2月15日付

2月15日 07:01

 かすかな望みが一気に遠ざかった思いである。いよいよ5カ月後に迫った東京五輪・パラリンピックの、チケット店頭販売のことだ▼販売に際し、予定していた先着順に加えて整理券方式も導入されることになった。はがきで申し込んだ人を抽選し、当選者だけに販売所への来場を認めるやり方だ▼人気チケットを求めて大勢の人が殺到する事態は避けたい、という大会組織委の狙いは分かる。インターネットに不慣れなアナログ世代への配慮もあろう。ただ、このやり方だと、当選しても本人が指定された日時に東京都内の販売所へ出向かなければならない▼来店日時は整理番号順に指定されるため、順番が遅い場合は希望のチケットが売り切れている恐れもある。
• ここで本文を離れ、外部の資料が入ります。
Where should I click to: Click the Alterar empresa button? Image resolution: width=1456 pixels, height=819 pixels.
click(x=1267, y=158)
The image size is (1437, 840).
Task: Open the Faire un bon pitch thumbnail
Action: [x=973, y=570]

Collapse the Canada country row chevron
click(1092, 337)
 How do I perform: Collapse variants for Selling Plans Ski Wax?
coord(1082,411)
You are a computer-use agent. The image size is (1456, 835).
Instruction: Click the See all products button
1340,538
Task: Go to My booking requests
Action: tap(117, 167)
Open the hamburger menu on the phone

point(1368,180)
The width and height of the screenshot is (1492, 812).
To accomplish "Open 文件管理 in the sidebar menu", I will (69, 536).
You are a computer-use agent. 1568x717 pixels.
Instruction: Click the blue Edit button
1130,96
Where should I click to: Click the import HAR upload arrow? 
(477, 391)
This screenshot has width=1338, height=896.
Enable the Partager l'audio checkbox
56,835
チケットの残り具合は公式サイトに随時表示されるそうだが、熊本のような遠方から訪れる場合は、安くない交通費まで使った上に骨折り損、ということにもなりかねない▼整理券方式で販売した後には公式サイト上での先着順販売が始まる。しかし、ほぼ同時期に都内2カ所の販売店での先着順販売がスタートすれば、地方の人に不利な状況は変わるまい。「東京開催なので、できれば遠隔地の方はご遠慮を」とやんわり促されているような気がするのは、考え過ぎだろうか▼せっかくの日本開催である。できれば生で観戦して一生の思い出にしたいという人は多いはずだ。外れても外れても望みを捨てていない地方の五輪ファンのためにも、チケット販売は極力フェアにできないものか。